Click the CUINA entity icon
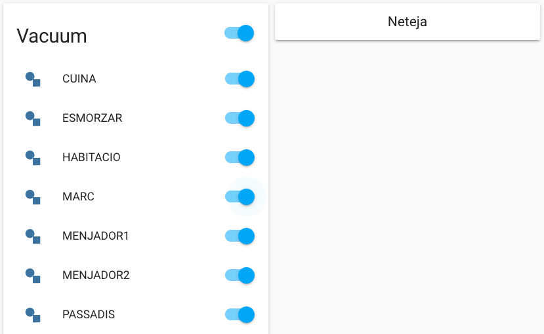Image resolution: width=544 pixels, height=334 pixels. (x=33, y=79)
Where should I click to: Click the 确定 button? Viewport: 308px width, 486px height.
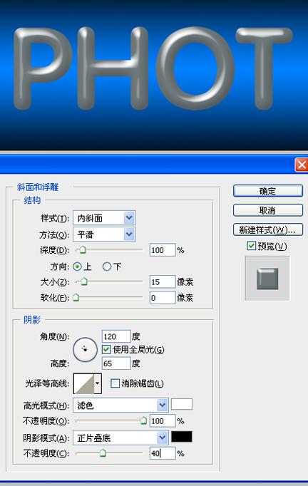coord(267,191)
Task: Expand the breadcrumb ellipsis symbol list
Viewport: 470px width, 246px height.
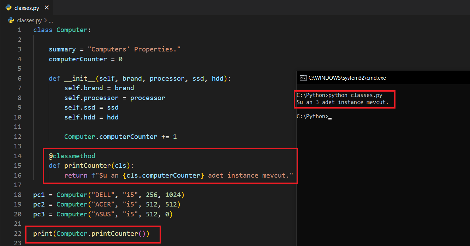Action: [x=51, y=20]
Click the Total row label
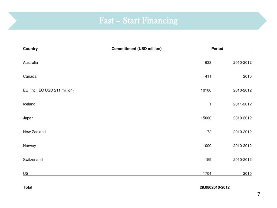This screenshot has width=277, height=208. coord(28,187)
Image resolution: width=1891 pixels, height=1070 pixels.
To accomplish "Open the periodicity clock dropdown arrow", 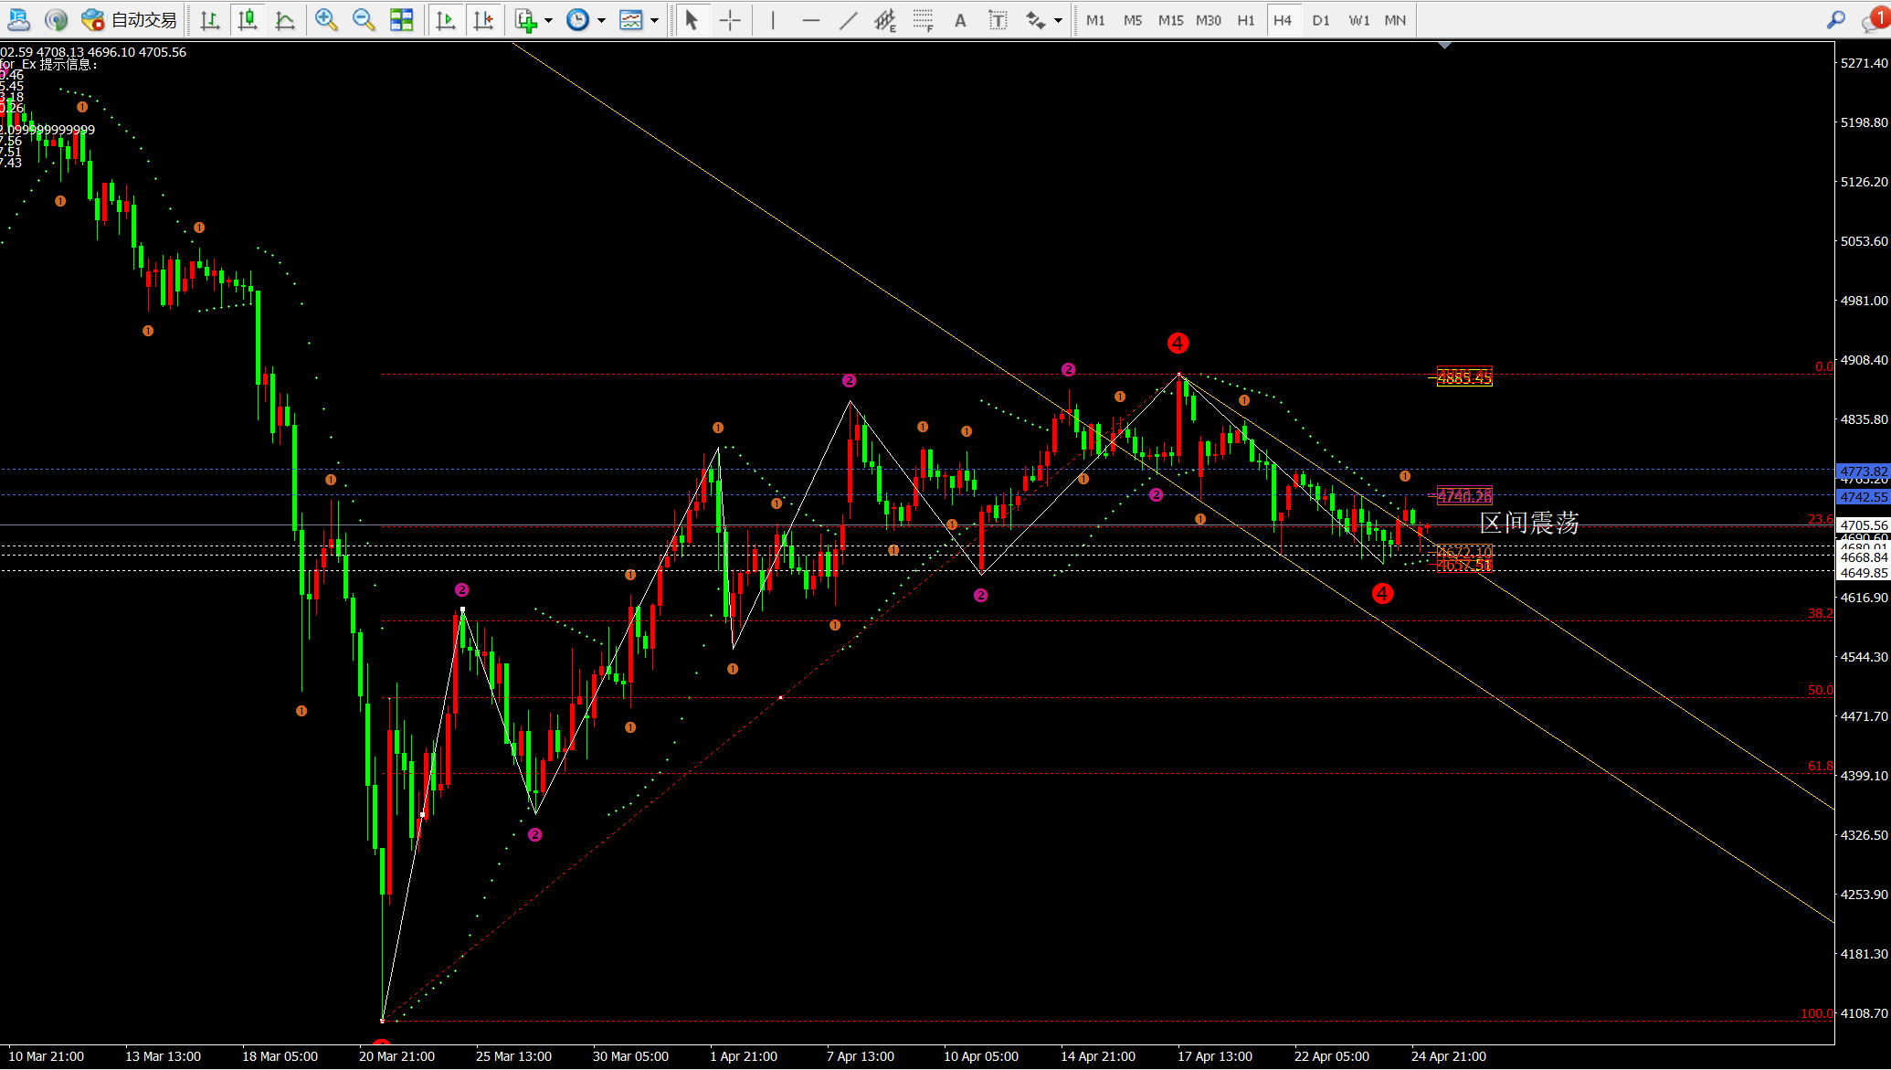I will click(601, 20).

******

Task to carry out | Render the data from its first line through the line containing "Action: [x=51, y=20]" as a JSON list of strings, one string per line, with blank lines omitted and the pictures left out.

The output |
[
  "Click the CUINA entity icon",
  "Image resolution: width=544 pixels, height=334 pixels. (x=33, y=79)",
  "Where should I click to: Click the 确定 button? Viewport: 308px width, 486px height.",
  "coord(267,191)",
  "Task: Expand the breadcrumb ellipsis symbol list",
  "Viewport: 470px width, 246px height.",
  "Action: [x=51, y=20]"
]